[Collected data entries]

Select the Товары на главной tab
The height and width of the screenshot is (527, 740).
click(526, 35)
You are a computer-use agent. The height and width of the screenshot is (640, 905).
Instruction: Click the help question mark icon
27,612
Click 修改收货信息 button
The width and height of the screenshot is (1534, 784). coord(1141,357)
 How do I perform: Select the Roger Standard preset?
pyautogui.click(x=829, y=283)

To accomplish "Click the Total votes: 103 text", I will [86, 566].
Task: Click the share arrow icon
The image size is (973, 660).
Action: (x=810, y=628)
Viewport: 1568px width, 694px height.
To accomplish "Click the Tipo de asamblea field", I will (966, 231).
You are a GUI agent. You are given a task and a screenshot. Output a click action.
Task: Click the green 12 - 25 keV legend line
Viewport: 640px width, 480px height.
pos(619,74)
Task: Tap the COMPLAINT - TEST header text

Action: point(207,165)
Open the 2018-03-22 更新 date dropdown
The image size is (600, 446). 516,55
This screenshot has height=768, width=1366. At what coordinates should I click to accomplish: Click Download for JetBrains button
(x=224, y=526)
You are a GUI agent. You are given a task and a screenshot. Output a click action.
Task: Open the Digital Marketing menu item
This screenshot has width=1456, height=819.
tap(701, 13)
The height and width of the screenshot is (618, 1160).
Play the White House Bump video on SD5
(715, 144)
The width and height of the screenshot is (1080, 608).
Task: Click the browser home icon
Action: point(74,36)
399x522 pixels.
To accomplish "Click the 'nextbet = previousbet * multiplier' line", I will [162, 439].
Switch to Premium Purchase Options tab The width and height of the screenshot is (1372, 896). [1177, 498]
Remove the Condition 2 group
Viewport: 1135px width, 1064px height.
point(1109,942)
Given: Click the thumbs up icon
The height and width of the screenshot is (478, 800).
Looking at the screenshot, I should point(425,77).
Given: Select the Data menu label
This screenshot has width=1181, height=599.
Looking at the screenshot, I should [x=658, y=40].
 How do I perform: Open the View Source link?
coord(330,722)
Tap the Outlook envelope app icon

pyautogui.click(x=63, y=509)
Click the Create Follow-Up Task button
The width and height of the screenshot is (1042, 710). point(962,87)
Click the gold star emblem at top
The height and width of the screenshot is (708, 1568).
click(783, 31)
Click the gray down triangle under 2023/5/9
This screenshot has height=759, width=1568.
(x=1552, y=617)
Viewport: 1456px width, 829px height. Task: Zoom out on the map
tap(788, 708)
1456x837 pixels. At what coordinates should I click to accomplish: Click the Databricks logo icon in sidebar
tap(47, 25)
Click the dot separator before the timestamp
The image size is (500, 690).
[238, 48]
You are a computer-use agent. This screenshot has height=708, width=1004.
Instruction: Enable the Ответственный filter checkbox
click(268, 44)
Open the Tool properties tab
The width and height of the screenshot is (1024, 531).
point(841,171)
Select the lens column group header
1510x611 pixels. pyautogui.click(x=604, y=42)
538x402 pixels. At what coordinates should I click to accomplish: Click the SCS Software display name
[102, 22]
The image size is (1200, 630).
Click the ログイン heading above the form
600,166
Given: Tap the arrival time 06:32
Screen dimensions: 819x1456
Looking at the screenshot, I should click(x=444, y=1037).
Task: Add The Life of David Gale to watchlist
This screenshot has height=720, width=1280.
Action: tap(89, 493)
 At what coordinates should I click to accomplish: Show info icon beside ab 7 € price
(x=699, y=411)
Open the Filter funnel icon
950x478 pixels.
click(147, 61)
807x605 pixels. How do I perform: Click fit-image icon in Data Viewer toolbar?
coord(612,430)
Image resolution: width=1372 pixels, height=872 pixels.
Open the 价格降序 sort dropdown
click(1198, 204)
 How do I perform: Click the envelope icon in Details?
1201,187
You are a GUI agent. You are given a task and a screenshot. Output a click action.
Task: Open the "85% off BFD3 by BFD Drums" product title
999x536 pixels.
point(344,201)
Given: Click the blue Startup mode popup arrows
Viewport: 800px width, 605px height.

— Task description —
Print out each line of the data exactly.

— Written answer —
Select the Товары на главной tab
The height and width of the screenshot is (527, 740).
click(526, 35)
You are a computer-use agent. The height and width of the screenshot is (640, 905).
Instruction: Click the help question mark icon
27,612
Click 修改收货信息 button
The width and height of the screenshot is (1534, 784). coord(1141,357)
 How do I perform: Select the Roger Standard preset?
pyautogui.click(x=829, y=283)

To accomplish "Click the Total votes: 103 text", I will [86, 566].
Task: Click the share arrow icon
The image size is (973, 660).
Action: (x=810, y=628)
Viewport: 1568px width, 694px height.
To accomplish "Click the Tipo de asamblea field", I will (966, 231).
You are a GUI agent. You are given a task and a screenshot. Output a click action.
Task: Click the green 12 - 25 keV legend line
Viewport: 640px width, 480px height.
pos(619,74)
Task: Tap the COMPLAINT - TEST header text

Action: point(207,165)
Open the 2018-03-22 更新 date dropdown
The image size is (600, 446). 516,55
This screenshot has height=768, width=1366. At what coordinates should I click to accomplish: Click Download for JetBrains button
(x=224, y=526)
You are a GUI agent. You are given a task and a screenshot. Output a click action.
Task: Open the Digital Marketing menu item
This screenshot has width=1456, height=819.
tap(701, 13)
The height and width of the screenshot is (618, 1160).
Play the White House Bump video on SD5
(715, 144)
The width and height of the screenshot is (1080, 608).
Task: Click the browser home icon
Action: point(74,36)
399x522 pixels.
To accomplish "Click the 'nextbet = previousbet * multiplier' line", I will [162, 439].
Switch to Premium Purchase Options tab The width and height of the screenshot is (1372, 896). [1177, 498]
Remove the Condition 2 group
Viewport: 1135px width, 1064px height.
point(1109,942)
Given: Click the thumbs up icon
The height and width of the screenshot is (478, 800).
Looking at the screenshot, I should point(425,77).
Given: Select the Data menu label
This screenshot has width=1181, height=599.
Looking at the screenshot, I should [x=658, y=40].
 How do I perform: Open the View Source link?
coord(330,722)
Tap the Outlook envelope app icon

pyautogui.click(x=63, y=509)
Click the Create Follow-Up Task button
The width and height of the screenshot is (1042, 710). point(962,87)
Click the gold star emblem at top
The height and width of the screenshot is (708, 1568).
click(783, 31)
Click the gray down triangle under 2023/5/9
This screenshot has height=759, width=1568.
(x=1552, y=617)
Viewport: 1456px width, 829px height. Task: Zoom out on the map
tap(788, 708)
1456x837 pixels. At what coordinates should I click to accomplish: Click the Databricks logo icon in sidebar
tap(47, 25)
Click the dot separator before the timestamp
The image size is (500, 690).
[238, 48]
You are a computer-use agent. This screenshot has height=708, width=1004.
Instruction: Enable the Ответственный filter checkbox
click(268, 44)
Open the Tool properties tab
The width and height of the screenshot is (1024, 531).
point(841,171)
Select the lens column group header
1510x611 pixels. pyautogui.click(x=604, y=42)
538x402 pixels. At what coordinates should I click to accomplish: Click the SCS Software display name
[102, 22]
The image size is (1200, 630).
Click the ログイン heading above the form
600,166
Given: Tap the arrival time 06:32
Screen dimensions: 819x1456
Looking at the screenshot, I should click(x=444, y=1037).
Task: Add The Life of David Gale to watchlist
This screenshot has height=720, width=1280.
Action: tap(89, 493)
 At what coordinates should I click to accomplish: Show info icon beside ab 7 € price
(x=699, y=411)
Open the Filter funnel icon
950x478 pixels.
click(147, 61)
807x605 pixels. How do I perform: Click fit-image icon in Data Viewer toolbar?
coord(612,430)
Image resolution: width=1372 pixels, height=872 pixels.
Open the 价格降序 sort dropdown
click(1198, 204)
 How do I perform: Click the envelope icon in Details?
1201,187
You are a GUI agent. You are given a task and a screenshot. Output a click action.
Task: Open the "85% off BFD3 by BFD Drums" product title
999x536 pixels.
point(344,201)
Given: Click the blue Startup mode popup arrows
Viewport: 800px width, 605px height.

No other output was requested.